EXTRAIT:
□ □ □ □
En 1984, Yves a donné ses premiers cours de jardinage, organisés par la formation populaire de la commission scolaire. L’intérêt suscité par ces cours l’a poussé à structurer ses connaissances et à écrire son premier livre, Introduction au jardinage écologique. « Contre toute attente, ça a été un succès de librairie et en 3 ans, j’en ai vendu 10 000 exemplaires. »
Ce succès le mène à donner des formations professionnelles en horticulture maraîchère écologique à Mirabel, ce qui l’a conduit à approfondir ses connaissances, notamment sur les sols, grâce à des ouvrages européens comme ceux de Dominique Soltner. Il a ainsi publié un deuxième livre en 1990, La culture écologique pour petite et grande surface, qui s’est vendu à 14 000 exemplaires.
Ce succès répondait à un besoin au Québec, qui souffrait d’un vide dans ce domaine. Yves a donc continué à écrire et à publier, devenant une référence incontournable pour les maraîchers et les jardiniers écologiques. Ses livres étaient largement utilisés, notamment au début des années 2000, lorsqu’il était l’un des rares auteurs québécois à écrire sur ces sujets.
Ouverture des jardins au public
Grâce à ses livres, Yves a également été en grande demande par les sociétés d’horticulture pour donner des conférences. L’idée d’ouvrir les Jardins du Grand-Portage au public est née des premières visites de groupe, souvent après des présentations de diapositives sur les jardins lors de conférences. Au début, tout était informel : des groupes arrivaient en autobus, et Yves faisait le tour du jardin. Cela a rapidement suscité de l’intérêt. Tellement que, en 1990, l’ouverture officielle des jardins au public a eu lieu, permettant des visites tout l’été, du début juillet à la mi-septembre. Ces visites continuent encore aujourd’hui.
Les visiteurs demandaient souvent où manger après leur visite, mais les options locales étaient limitées. Ainsi, en 1992-1993, Yves et sa famille ont créé une table champêtre, offrant des repas le week-end pendant 20 ans. Cette initiative a non seulement enrichi l’expérience des visiteurs, mais a également permis de financer les études de ses enfants à Montréal. En outre, elle réunit ses deux grandes passions, la cuisine et le jardinage, tout en ajoutant à son travail une touche de créativité.
□ □ □ □
DONNÉES FOURNIES:

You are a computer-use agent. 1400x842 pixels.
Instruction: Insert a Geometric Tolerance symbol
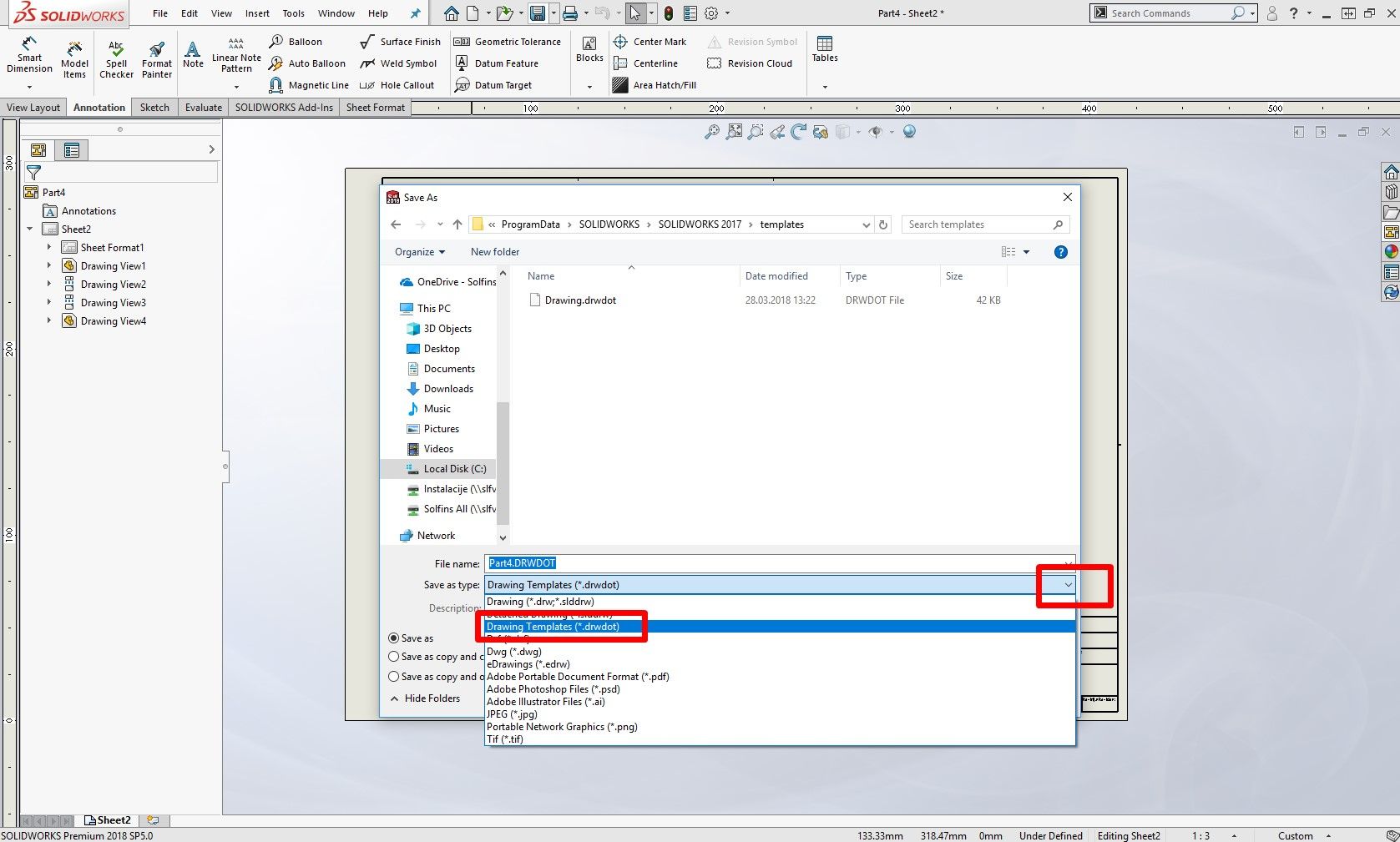pos(508,42)
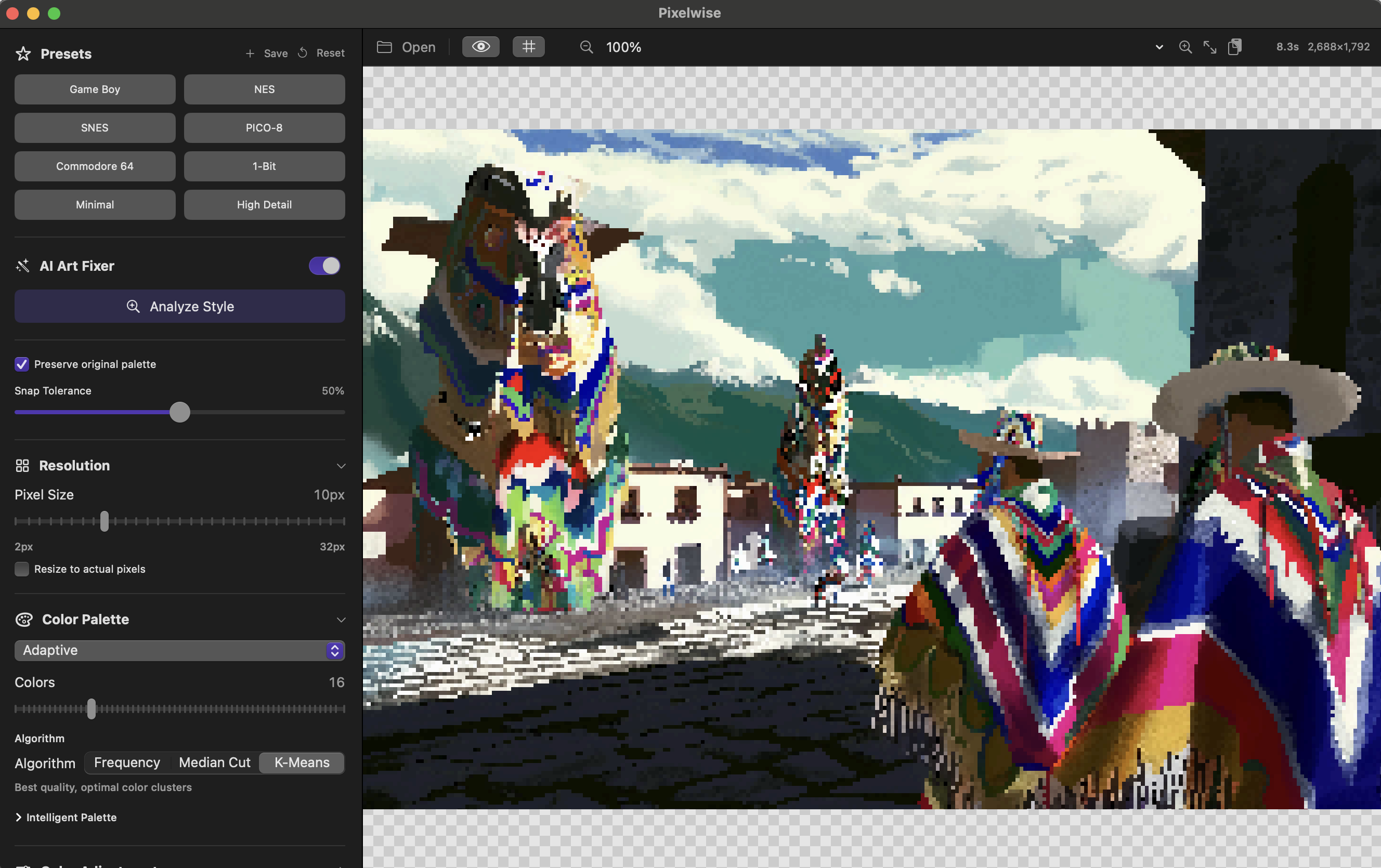Click the copy to clipboard icon
The height and width of the screenshot is (868, 1381).
click(x=1234, y=47)
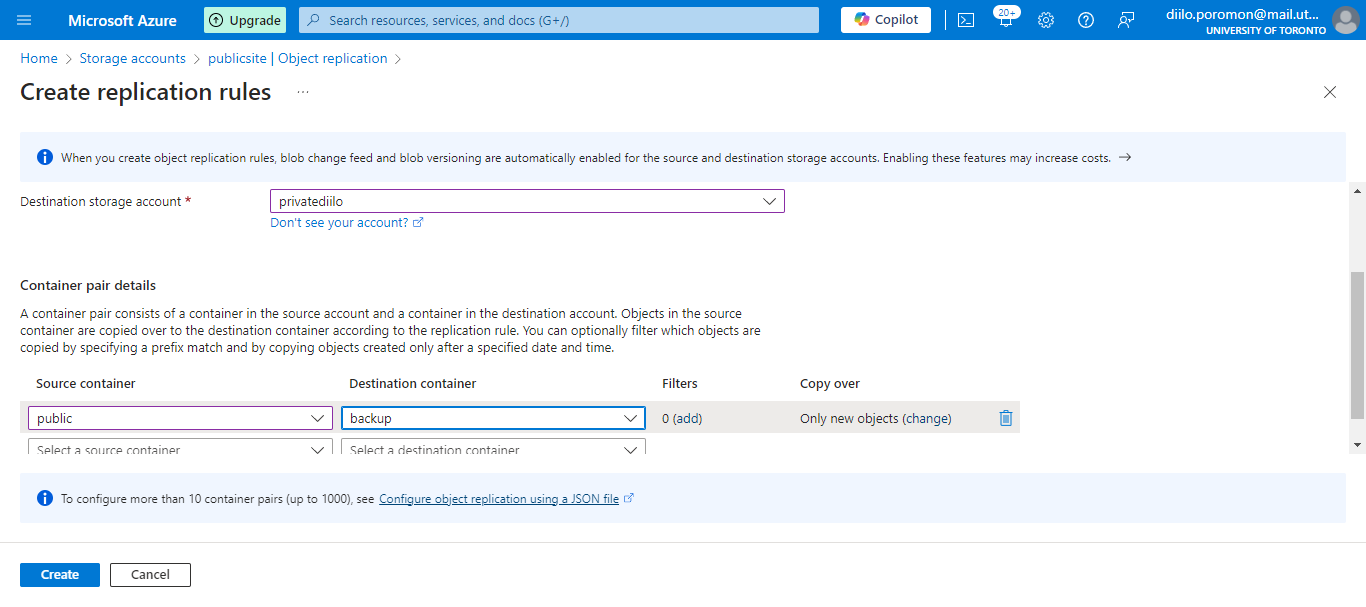
Task: Go to Storage accounts breadcrumb
Action: pos(132,58)
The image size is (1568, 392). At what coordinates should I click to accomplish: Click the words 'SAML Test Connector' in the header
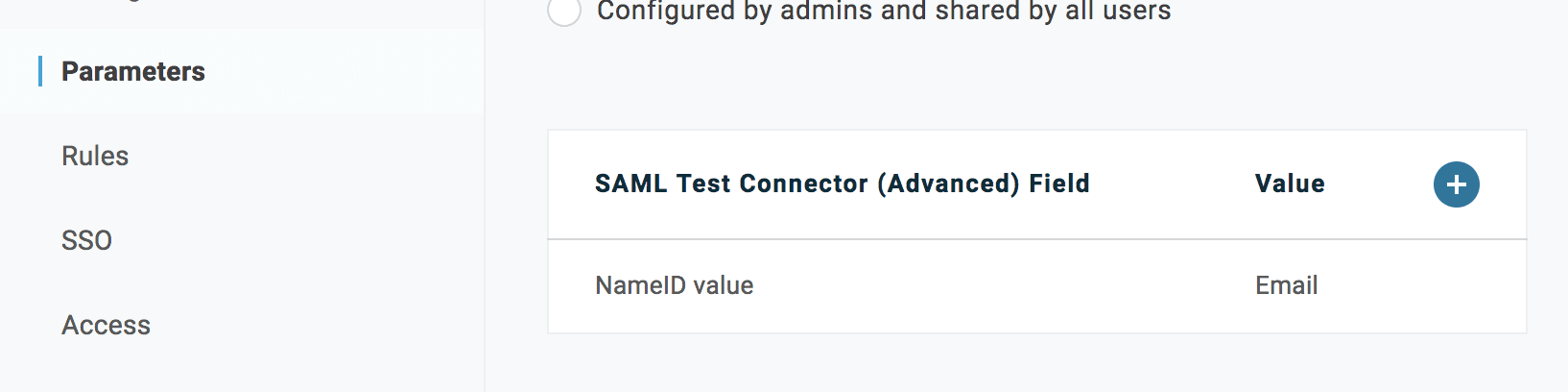coord(731,184)
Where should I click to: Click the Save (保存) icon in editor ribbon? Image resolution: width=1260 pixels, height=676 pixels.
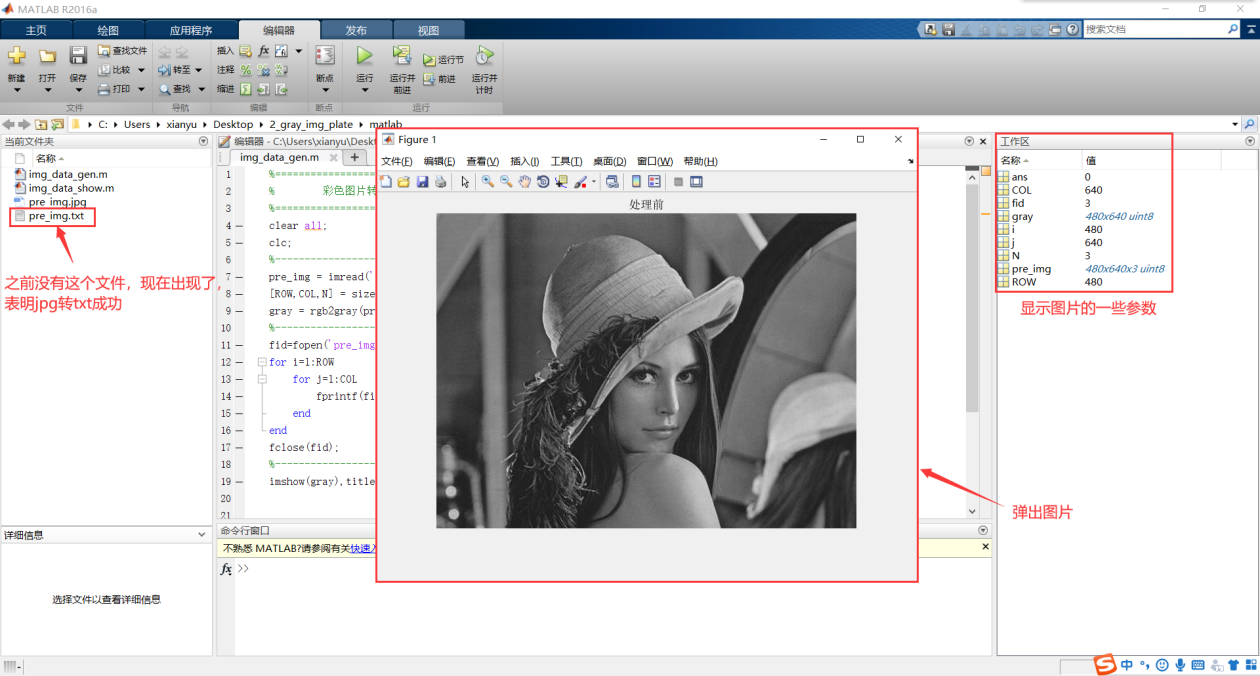tap(78, 58)
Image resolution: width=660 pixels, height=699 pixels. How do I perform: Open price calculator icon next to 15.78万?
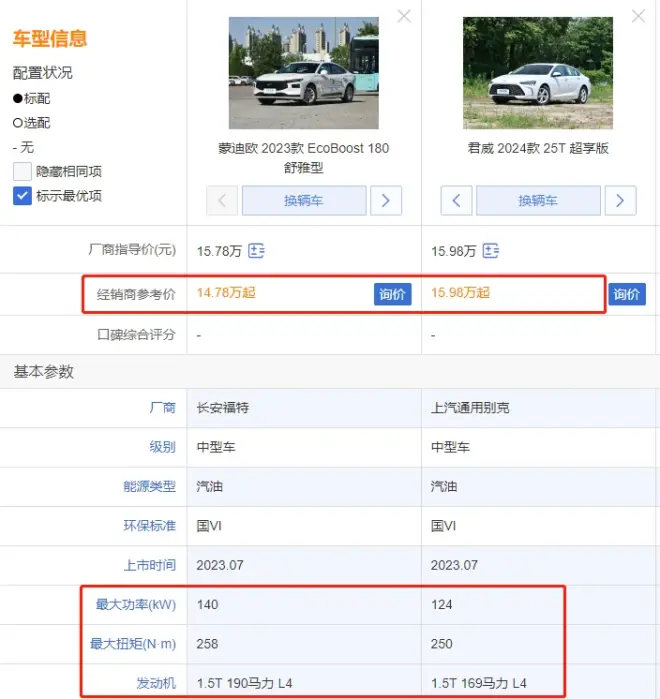[x=256, y=251]

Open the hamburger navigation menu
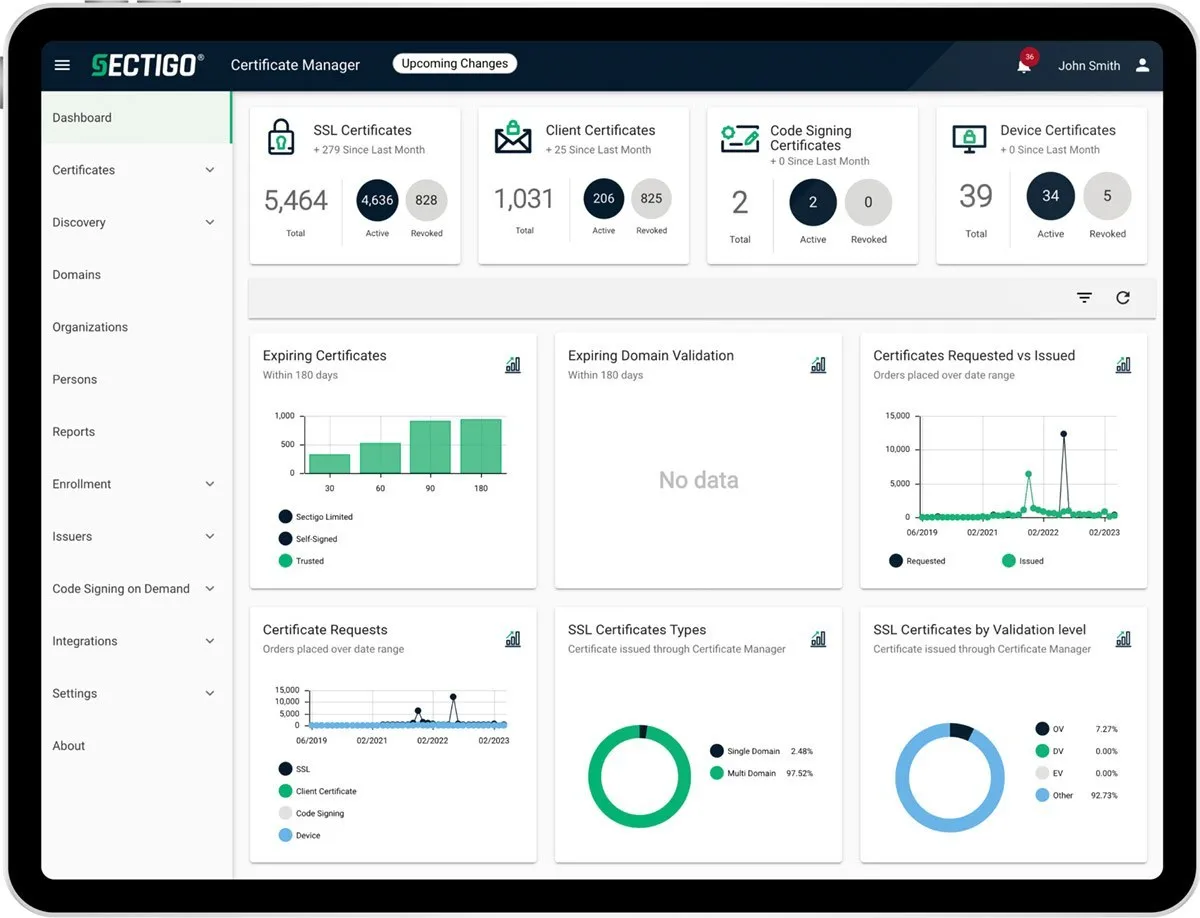tap(62, 65)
□ □ □ □
CONSIGNE: Recopiez fidèlement le passage de l'extrait qui commence aux mots « Ce succès répondait » et s'arrête après les mots « sur ces sujets. ».

RÉPONSE ATTENDUE:
Ce succès répondait à un besoin au Québec, qui souffrait d’un vide dans ce domaine. Yves a donc continué à écrire et à publier, devenant une référence incontournable pour les maraîchers et les jardiniers écologiques. Ses livres étaient largement utilisés, notamment au début des années 2000, lorsqu’il était l’un des rares auteurs québécois à écrire sur ces sujets.